REVIEWED BY WALTER ALBERT:         


BOMBSHELL Jean Harlow

BOMBSHELL. MGM, 1933. Jean Harlow, Lee Tracy, Frank Morgan, Pat O’Brien, Franchot Tone, Una Merkel, Ted Healy, Ivan Lebedeff, C. Aubrey Smith, Isabel Jewell. Screenplay by John Lee Mahin and Jules Furthman; photography by Harold Rosson and Chester Lyons. Director: Victor Fleming. Shown at Cinecon 46, Hollywood CA, September 2010.

   There’s not an admirable character among the characters in this steamroller satire of a star (Harlow) victimized by her family, studio and everybody she comes into contact with.

   Lee Tracy as her lover and publicist, with not an honest bone in his body or an apparent ounce of concern for Harlow’s well-being, and Frank Morgan as her alcoholic father are the most blatant exploiters of the vulnerable actress, but every other actor in the film, with the possible exception of Pat O’Brien, plays a role that ensures complicity in the studio’s manipulation of every aspect of her life for the maximum return on her box-office potential.

   It was apparently an open secret at the time of the film’s release that Harlow’s role was based on the tragic career of Clara Bow, a talented and enormously popular actress whose not so private peccadilloes contributed to ending her career.
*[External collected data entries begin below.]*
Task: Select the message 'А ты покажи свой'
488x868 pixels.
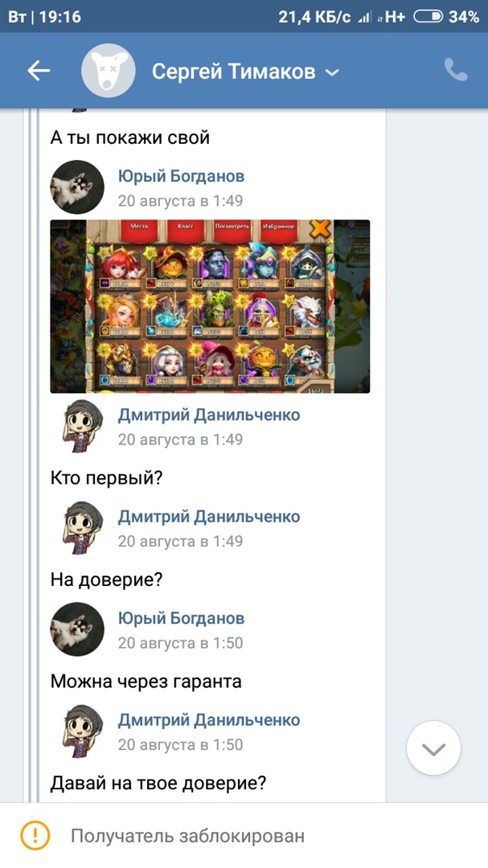Action: pyautogui.click(x=130, y=137)
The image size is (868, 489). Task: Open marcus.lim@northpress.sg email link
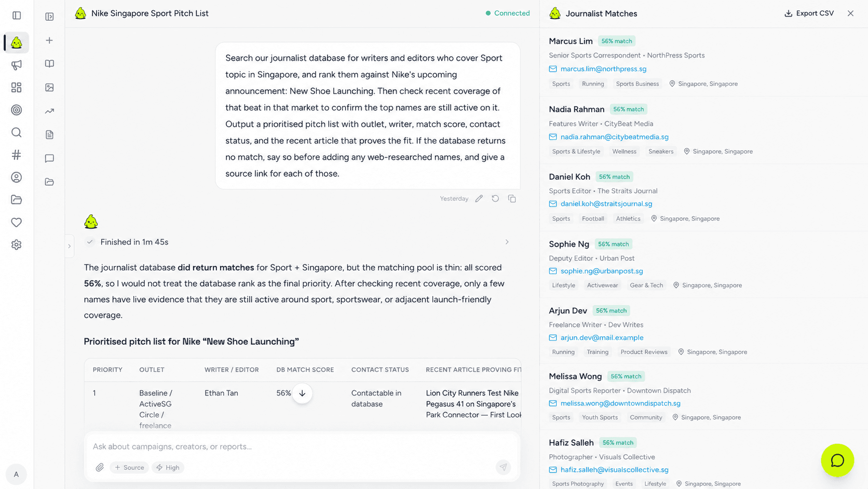click(603, 69)
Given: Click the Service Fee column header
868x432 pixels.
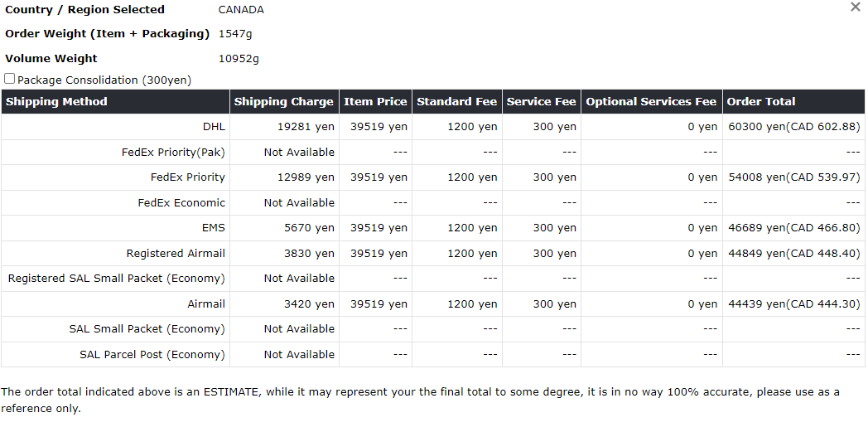Looking at the screenshot, I should [541, 102].
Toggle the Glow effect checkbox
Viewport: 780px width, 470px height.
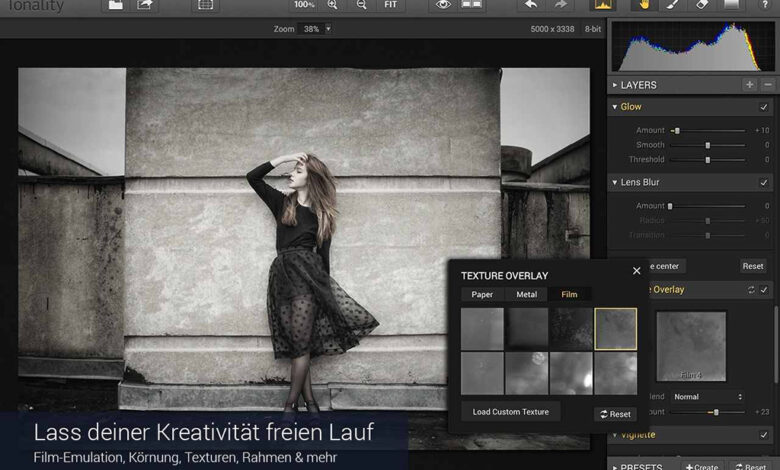(764, 107)
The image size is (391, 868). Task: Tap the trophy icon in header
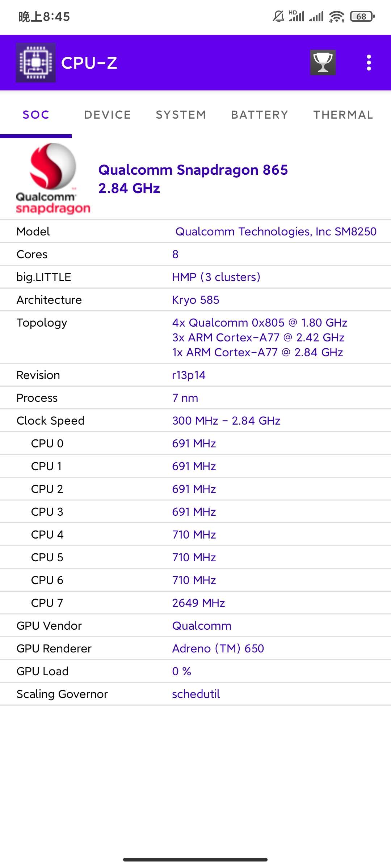tap(323, 63)
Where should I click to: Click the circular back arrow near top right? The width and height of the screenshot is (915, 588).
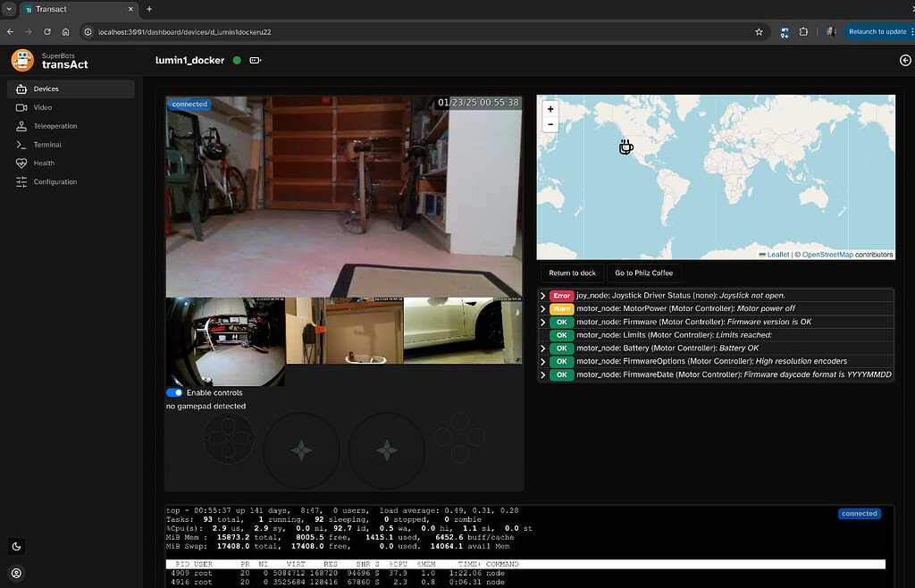click(x=904, y=60)
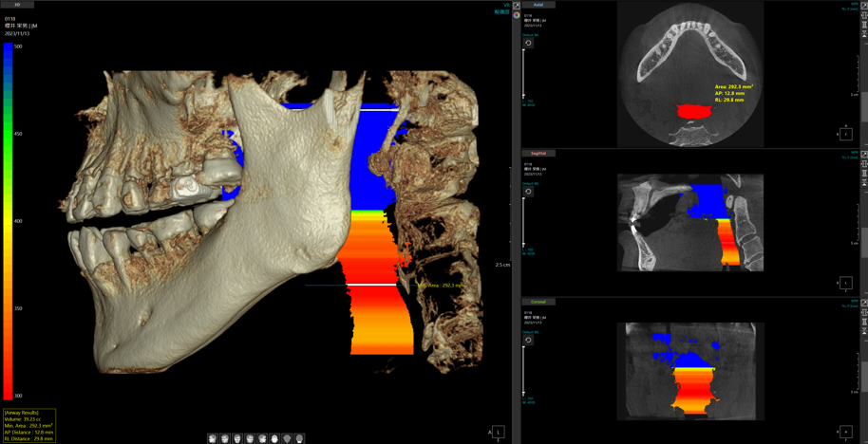Click the Sagittal brightness vertical slider
Viewport: 868px width, 444px height.
click(x=523, y=221)
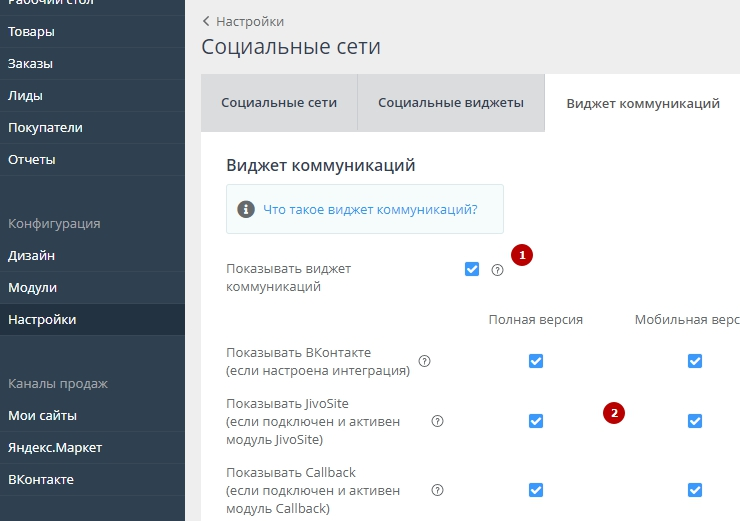Disable ВКонтакте in the full version column
The height and width of the screenshot is (521, 740).
[536, 361]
   Both Harlow and Bow exuded a sexuality that propelled their careers into the stratosphere, with Bow’s meteoric career a victim to sound, Harlow’s to a medical problem that her mother, a devotee of Christian Science, refused to have treated.

   Bombshell was probably intended to be a satiric comedy, but the dark undertones of the constant breaching of Harlow’s character’s privacy that undermines any sense of self-worth, has a sour, almost vicious cast, that I found offensive.

BOMBSHELL Jean Harlow


Editorial Comment:   Bombshell is scheduled to be shown on TCM next Tuesday night (March 15th) at 9:30.